WHAT IS EXPECTED. From start to end of the material below, restate each line exactly.

RECORD SET.
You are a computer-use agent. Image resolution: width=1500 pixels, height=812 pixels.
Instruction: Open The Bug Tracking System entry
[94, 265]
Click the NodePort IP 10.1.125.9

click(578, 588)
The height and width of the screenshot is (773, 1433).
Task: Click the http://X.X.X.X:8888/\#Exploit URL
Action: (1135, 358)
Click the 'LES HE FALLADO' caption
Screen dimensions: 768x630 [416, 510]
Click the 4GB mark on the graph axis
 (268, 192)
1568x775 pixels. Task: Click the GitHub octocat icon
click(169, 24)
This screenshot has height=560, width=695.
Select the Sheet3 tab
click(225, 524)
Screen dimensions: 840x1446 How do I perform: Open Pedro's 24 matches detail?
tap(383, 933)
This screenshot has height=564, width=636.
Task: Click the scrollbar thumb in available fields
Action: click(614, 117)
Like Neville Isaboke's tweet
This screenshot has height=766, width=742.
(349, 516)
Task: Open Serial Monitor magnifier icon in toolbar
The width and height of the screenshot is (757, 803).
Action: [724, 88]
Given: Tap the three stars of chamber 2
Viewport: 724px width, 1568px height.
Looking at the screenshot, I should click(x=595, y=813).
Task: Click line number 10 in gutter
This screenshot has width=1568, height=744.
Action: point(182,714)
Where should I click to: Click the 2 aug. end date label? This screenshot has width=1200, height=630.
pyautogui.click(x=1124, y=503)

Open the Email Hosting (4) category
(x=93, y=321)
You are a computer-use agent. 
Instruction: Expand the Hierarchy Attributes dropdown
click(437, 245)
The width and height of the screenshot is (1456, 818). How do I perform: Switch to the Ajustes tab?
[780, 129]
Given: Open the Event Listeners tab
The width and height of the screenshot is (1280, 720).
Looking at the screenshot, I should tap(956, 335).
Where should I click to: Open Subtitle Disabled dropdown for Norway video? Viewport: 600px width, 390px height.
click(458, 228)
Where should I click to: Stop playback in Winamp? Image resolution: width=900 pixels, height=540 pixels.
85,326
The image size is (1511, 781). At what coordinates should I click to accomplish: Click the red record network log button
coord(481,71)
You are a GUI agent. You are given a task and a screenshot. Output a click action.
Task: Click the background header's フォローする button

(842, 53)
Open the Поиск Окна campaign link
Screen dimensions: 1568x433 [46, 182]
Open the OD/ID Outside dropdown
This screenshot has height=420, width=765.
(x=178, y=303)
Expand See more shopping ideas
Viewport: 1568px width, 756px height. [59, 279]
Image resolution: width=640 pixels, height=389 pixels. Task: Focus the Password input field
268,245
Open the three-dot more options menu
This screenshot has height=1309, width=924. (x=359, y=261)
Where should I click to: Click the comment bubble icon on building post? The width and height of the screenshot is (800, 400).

TASK OUTPUT.
You are a computer-use agent. Image resolution: width=1500 pixels, height=812 pixels.
Instruction: Open The Bug Tracking System entry
[94, 265]
Click the NodePort IP 10.1.125.9

click(578, 588)
The height and width of the screenshot is (773, 1433).
Task: Click the http://X.X.X.X:8888/\#Exploit URL
Action: (1135, 358)
Click the 'LES HE FALLADO' caption
Screen dimensions: 768x630 [416, 510]
Click the 4GB mark on the graph axis
 (268, 192)
1568x775 pixels. Task: Click the GitHub octocat icon
click(169, 24)
This screenshot has height=560, width=695.
Select the Sheet3 tab
click(225, 524)
Screen dimensions: 840x1446 How do I perform: Open Pedro's 24 matches detail?
tap(383, 933)
This screenshot has height=564, width=636.
Task: Click the scrollbar thumb in available fields
Action: click(614, 117)
Like Neville Isaboke's tweet
This screenshot has height=766, width=742.
(349, 516)
Task: Open Serial Monitor magnifier icon in toolbar
The width and height of the screenshot is (757, 803).
Action: [724, 88]
Given: Tap the three stars of chamber 2
Viewport: 724px width, 1568px height.
Looking at the screenshot, I should click(x=595, y=813).
Task: Click line number 10 in gutter
This screenshot has width=1568, height=744.
Action: point(182,714)
Where should I click to: Click the 2 aug. end date label? This screenshot has width=1200, height=630.
pyautogui.click(x=1124, y=503)

Open the Email Hosting (4) category
(x=93, y=321)
You are a computer-use agent. 
Instruction: Expand the Hierarchy Attributes dropdown
click(437, 245)
The width and height of the screenshot is (1456, 818). How do I perform: Switch to the Ajustes tab?
[780, 129]
Given: Open the Event Listeners tab
The width and height of the screenshot is (1280, 720).
Looking at the screenshot, I should tap(956, 335).
Where should I click to: Open Subtitle Disabled dropdown for Norway video? Viewport: 600px width, 390px height.
click(458, 228)
Where should I click to: Stop playback in Winamp? Image resolution: width=900 pixels, height=540 pixels.
85,326
The image size is (1511, 781). At what coordinates should I click to accomplish: Click the red record network log button
coord(481,71)
You are a GUI agent. You are given a task and a screenshot. Output a click action.
Task: Click the background header's フォローする button

(842, 53)
Open the Поиск Окна campaign link
Screen dimensions: 1568x433 [46, 182]
Open the OD/ID Outside dropdown
This screenshot has height=420, width=765.
(x=178, y=303)
Expand See more shopping ideas
Viewport: 1568px width, 756px height. [59, 279]
Image resolution: width=640 pixels, height=389 pixels. Task: Focus the Password input field
268,245
Open the three-dot more options menu
This screenshot has height=1309, width=924. (x=359, y=261)
Where should I click to: Click the comment bubble icon on building post? The width and height of the screenshot is (800, 400).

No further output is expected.